■ Instructions to follow ■
Lines that include the word "axis" should be copied from the listing that follows.

■ Records ■
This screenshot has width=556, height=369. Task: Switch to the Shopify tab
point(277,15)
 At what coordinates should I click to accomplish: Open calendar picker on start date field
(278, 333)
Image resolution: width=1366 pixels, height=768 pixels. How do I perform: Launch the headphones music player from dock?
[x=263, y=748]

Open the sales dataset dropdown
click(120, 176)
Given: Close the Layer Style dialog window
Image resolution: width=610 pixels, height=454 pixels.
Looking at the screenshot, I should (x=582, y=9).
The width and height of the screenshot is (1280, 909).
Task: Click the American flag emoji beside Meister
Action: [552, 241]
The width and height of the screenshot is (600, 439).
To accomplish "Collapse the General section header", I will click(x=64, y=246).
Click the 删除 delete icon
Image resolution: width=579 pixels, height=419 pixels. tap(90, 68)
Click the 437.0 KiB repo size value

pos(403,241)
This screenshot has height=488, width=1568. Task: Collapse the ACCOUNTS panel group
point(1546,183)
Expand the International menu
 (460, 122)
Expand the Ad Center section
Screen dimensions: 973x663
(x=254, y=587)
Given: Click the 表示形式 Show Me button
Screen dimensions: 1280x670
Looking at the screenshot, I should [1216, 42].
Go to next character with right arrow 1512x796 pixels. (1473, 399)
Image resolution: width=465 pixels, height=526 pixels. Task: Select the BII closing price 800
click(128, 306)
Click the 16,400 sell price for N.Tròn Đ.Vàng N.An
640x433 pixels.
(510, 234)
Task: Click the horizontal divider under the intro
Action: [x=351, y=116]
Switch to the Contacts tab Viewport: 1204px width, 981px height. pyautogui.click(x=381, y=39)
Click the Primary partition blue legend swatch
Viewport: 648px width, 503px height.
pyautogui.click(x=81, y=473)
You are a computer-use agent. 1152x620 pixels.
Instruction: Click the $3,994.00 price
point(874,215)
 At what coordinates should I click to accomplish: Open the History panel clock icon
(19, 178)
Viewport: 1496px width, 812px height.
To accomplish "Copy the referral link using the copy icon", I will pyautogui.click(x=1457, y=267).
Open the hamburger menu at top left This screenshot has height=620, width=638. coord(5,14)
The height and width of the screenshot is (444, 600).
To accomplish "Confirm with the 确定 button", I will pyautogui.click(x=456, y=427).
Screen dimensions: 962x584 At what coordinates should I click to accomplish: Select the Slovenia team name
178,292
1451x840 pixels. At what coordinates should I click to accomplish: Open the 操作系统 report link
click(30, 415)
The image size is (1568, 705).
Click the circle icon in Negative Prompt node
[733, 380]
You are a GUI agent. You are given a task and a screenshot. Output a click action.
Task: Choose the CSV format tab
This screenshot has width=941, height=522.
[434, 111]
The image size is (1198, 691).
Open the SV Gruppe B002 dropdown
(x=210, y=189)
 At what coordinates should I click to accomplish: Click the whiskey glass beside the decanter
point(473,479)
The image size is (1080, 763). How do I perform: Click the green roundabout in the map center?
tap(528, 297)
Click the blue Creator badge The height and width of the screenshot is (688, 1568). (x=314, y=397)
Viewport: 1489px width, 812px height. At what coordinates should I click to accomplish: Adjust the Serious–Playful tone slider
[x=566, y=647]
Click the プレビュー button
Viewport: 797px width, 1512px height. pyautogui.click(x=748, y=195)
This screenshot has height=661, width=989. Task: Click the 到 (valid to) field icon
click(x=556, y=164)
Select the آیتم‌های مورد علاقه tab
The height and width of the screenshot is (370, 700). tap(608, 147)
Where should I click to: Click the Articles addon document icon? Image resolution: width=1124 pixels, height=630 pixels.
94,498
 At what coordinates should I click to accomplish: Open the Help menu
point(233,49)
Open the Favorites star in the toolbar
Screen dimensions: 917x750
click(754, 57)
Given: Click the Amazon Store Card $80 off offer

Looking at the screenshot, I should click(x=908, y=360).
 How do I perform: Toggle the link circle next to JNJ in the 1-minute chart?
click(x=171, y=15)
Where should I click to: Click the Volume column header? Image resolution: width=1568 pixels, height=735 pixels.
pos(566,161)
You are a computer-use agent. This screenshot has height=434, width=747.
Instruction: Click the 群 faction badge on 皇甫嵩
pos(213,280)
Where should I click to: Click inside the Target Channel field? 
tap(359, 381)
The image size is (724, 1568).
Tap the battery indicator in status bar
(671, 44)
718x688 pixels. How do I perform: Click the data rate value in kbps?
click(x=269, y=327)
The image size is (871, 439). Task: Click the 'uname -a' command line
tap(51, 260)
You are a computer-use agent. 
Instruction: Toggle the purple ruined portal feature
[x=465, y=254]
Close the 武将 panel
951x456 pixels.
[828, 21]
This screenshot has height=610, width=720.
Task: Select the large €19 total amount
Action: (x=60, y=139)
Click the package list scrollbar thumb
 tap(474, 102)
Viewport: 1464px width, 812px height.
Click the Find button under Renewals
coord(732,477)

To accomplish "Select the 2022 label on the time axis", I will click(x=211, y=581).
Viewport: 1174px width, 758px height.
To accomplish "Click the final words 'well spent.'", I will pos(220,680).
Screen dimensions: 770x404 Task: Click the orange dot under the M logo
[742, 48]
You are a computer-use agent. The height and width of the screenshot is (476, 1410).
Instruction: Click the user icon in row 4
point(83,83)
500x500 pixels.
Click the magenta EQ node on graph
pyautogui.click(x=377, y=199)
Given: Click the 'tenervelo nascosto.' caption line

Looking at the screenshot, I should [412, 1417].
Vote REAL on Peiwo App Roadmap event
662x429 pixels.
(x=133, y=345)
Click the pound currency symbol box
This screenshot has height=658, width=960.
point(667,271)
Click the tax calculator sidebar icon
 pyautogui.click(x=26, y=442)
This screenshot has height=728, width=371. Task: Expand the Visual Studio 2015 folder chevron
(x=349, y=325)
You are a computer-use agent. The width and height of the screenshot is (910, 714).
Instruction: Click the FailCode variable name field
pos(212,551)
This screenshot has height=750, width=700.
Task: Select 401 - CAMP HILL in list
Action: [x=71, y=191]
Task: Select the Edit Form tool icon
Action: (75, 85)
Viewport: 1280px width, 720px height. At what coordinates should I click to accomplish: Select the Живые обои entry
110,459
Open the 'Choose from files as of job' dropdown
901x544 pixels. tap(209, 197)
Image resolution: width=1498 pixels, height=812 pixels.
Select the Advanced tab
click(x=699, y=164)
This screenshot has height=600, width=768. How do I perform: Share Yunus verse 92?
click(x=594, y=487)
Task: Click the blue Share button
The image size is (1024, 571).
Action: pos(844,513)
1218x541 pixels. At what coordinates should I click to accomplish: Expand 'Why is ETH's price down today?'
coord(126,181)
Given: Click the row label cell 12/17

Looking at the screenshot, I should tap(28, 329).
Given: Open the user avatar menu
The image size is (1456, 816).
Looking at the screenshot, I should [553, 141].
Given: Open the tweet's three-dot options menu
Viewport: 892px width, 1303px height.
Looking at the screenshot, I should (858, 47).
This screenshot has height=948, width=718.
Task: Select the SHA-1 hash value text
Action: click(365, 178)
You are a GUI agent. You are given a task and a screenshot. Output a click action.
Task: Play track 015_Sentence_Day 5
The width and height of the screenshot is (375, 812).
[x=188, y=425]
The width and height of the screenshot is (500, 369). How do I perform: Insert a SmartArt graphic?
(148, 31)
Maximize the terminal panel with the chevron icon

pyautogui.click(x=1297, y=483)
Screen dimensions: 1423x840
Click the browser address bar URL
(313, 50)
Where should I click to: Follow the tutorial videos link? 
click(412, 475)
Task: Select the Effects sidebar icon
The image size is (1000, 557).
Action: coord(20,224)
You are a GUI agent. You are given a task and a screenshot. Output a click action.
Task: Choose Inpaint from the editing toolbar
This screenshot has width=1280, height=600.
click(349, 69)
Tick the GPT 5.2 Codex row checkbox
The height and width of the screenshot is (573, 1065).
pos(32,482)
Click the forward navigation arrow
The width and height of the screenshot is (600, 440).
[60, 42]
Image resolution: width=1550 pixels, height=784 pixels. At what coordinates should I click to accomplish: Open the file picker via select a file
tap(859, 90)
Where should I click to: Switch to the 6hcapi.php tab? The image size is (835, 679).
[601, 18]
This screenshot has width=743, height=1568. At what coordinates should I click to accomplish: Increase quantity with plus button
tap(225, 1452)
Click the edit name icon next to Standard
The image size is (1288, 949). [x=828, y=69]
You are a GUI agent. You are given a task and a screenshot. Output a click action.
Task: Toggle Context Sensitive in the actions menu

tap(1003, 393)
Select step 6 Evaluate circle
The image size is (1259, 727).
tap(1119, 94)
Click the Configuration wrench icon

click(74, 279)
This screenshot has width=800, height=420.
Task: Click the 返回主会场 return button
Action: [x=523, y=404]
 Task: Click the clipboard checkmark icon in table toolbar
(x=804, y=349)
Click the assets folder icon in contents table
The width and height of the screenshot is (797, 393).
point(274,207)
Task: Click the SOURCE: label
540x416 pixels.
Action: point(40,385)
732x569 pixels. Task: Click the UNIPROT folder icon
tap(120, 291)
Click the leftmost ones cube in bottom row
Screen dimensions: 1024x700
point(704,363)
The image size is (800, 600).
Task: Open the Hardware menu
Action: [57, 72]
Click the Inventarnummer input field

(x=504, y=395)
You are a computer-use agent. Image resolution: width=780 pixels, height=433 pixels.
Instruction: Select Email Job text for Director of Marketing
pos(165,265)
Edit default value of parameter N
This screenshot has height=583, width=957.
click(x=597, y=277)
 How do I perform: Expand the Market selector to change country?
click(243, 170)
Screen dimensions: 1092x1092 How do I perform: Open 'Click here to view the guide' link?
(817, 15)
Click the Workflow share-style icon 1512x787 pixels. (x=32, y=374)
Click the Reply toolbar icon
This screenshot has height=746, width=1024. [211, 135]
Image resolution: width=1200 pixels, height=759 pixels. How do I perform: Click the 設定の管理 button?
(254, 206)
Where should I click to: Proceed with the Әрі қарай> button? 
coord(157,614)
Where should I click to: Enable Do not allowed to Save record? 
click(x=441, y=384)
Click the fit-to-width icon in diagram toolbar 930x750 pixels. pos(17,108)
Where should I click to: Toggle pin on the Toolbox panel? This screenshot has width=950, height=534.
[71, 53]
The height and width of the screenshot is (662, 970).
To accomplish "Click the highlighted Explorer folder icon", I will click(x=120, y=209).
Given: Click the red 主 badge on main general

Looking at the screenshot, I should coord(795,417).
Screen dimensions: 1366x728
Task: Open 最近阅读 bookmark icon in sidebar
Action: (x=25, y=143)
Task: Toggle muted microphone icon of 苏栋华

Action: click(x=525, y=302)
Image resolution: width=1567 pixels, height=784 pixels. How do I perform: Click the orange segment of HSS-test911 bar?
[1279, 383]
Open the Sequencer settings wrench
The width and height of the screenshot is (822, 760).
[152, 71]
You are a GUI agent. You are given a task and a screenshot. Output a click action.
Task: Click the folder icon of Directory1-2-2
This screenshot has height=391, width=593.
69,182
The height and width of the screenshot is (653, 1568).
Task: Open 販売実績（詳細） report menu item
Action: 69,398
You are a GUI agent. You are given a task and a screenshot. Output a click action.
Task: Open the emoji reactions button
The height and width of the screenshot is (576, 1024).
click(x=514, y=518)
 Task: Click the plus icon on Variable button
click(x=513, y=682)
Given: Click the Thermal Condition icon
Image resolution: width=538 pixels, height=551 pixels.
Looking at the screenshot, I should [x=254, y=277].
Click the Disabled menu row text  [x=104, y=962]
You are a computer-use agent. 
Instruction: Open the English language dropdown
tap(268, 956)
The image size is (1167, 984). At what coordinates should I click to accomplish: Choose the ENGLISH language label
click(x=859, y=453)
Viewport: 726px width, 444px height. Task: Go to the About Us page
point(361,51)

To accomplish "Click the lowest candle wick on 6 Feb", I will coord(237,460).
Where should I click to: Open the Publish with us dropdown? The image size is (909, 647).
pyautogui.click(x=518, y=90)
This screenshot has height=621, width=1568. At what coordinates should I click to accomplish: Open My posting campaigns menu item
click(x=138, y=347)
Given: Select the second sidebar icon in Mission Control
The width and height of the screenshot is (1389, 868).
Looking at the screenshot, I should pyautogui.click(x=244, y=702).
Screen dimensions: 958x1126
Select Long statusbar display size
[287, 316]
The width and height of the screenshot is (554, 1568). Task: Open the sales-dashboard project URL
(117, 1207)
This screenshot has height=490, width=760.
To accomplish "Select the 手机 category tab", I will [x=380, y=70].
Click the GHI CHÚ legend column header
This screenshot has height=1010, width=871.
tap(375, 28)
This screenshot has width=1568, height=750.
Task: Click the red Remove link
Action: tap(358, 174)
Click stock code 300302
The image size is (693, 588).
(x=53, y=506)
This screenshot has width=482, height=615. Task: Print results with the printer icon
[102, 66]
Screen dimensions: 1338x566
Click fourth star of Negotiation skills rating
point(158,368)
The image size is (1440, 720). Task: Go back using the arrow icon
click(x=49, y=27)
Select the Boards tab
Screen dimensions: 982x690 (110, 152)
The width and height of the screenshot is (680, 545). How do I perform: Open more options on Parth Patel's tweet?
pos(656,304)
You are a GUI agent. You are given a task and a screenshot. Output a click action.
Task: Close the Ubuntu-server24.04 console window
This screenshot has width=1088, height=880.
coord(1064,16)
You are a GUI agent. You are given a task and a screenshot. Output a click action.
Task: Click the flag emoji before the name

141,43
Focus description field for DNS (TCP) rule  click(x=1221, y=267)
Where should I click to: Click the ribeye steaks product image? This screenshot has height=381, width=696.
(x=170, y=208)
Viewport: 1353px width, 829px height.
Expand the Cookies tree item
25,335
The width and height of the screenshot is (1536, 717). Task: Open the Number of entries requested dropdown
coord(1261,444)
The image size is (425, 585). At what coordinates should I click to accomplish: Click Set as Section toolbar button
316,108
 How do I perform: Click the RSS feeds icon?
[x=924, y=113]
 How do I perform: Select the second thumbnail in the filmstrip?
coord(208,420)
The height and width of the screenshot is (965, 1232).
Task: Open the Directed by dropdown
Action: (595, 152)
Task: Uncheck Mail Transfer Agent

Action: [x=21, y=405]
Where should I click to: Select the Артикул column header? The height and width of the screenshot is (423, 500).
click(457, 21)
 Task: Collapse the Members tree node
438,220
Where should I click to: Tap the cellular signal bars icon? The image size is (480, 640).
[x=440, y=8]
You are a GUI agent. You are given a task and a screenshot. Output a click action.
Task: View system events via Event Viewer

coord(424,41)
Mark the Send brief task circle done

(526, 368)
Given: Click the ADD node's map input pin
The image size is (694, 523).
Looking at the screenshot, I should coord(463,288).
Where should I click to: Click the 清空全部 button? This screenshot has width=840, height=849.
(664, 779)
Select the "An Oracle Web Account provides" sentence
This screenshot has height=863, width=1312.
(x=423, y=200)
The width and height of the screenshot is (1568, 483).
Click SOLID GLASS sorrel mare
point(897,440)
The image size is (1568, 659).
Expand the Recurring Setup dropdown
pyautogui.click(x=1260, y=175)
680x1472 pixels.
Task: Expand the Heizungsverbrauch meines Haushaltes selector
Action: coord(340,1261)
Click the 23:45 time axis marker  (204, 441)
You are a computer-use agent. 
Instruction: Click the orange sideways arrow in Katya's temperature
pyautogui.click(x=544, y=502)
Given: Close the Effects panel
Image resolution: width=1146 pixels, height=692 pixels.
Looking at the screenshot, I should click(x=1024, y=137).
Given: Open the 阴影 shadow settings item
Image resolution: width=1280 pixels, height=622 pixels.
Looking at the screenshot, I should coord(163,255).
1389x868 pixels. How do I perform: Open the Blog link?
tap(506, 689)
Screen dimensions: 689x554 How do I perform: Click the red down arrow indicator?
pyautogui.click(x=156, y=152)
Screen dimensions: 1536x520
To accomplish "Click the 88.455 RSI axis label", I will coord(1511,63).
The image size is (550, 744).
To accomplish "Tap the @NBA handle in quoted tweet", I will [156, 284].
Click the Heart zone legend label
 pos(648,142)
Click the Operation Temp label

■ Answer to this task ■
To accomplish "Select the 2022 label on the time axis", I will click(x=211, y=581).
Click the 23:45 time axis marker  (204, 441)
To accomplish "Click the 88.455 RSI axis label", I will coord(1511,63).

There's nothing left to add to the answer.